## GOAL OF THE EXERCISE
Put the rows into a two-column CSV with the columns text and answer, starting at the line that has "Viewport: 690px width, 388px" and continuing through the end of the rows. Write one CSV line per row, with each field in quotation marks, line breaks replaced by spaces, and the pictures left out.

Rows on locating words and elements
□ □ □ □

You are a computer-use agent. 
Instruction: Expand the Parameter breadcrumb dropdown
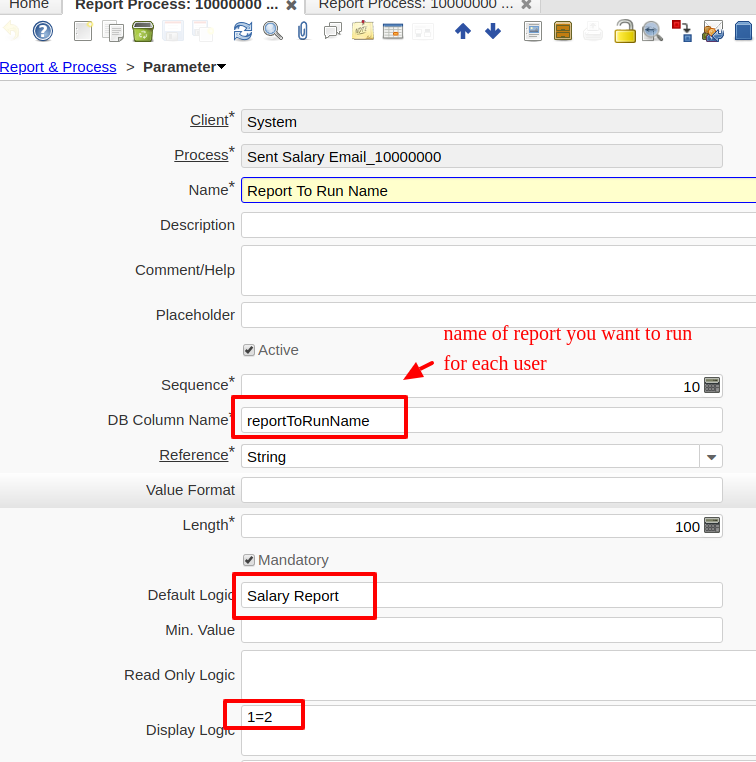(x=221, y=67)
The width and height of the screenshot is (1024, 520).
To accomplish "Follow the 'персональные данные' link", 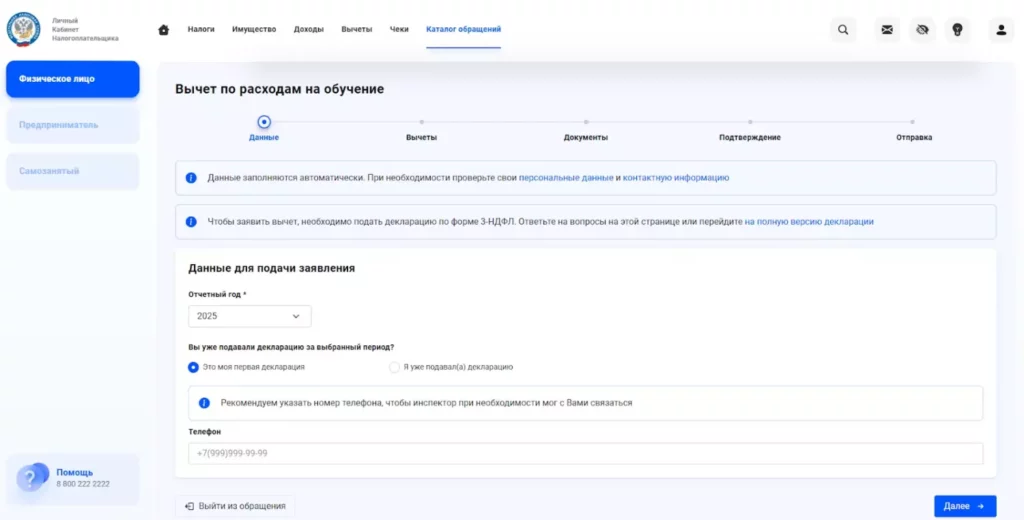I will [x=566, y=178].
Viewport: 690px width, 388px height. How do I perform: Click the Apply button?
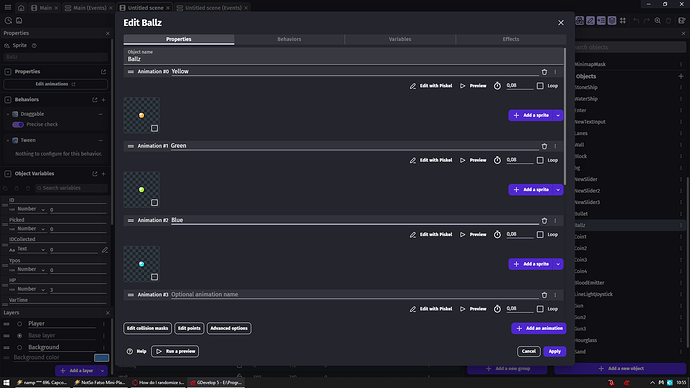coord(554,351)
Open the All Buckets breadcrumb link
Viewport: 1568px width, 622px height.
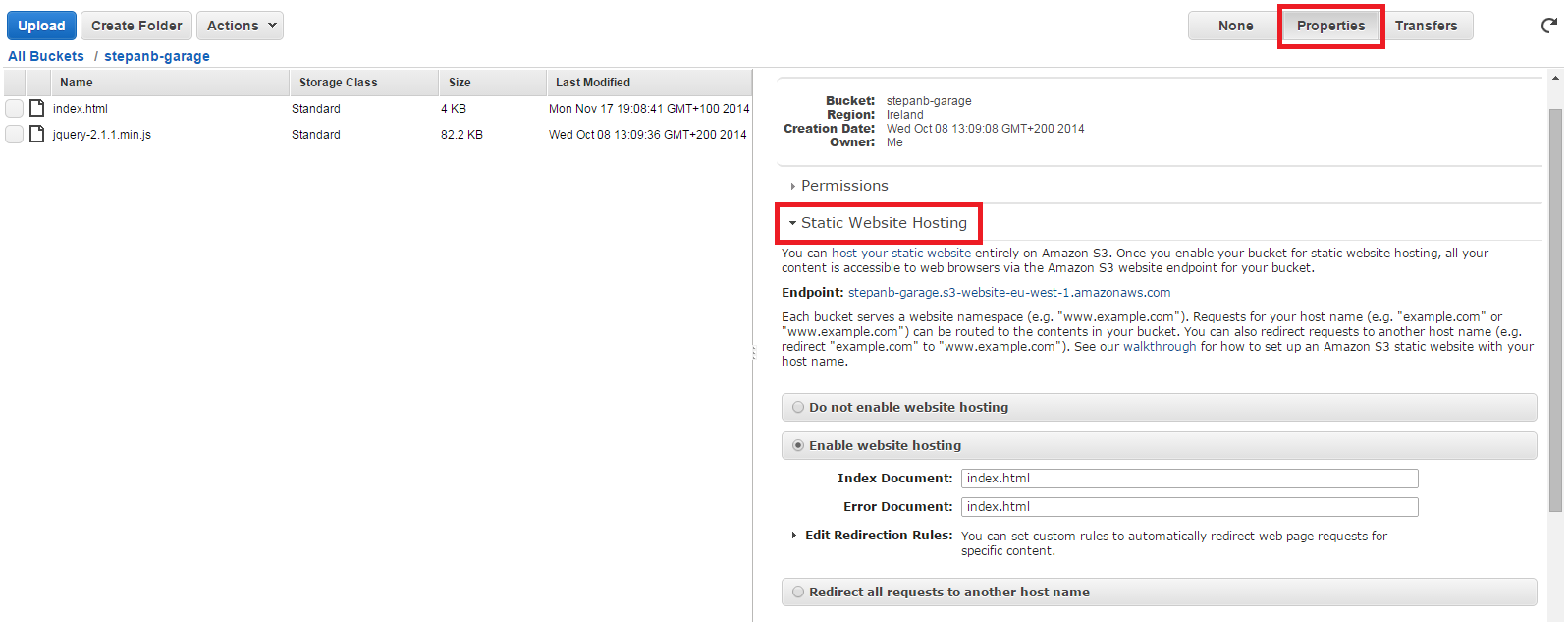pos(46,56)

□ □ □ □

## FINAL RESULT
text,answer
"Viewport: 690px width, 388px height. How do I perform: Click the Apply button?","coord(554,351)"
"Open the All Buckets breadcrumb link Viewport: 1568px width, 622px height.","pos(46,56)"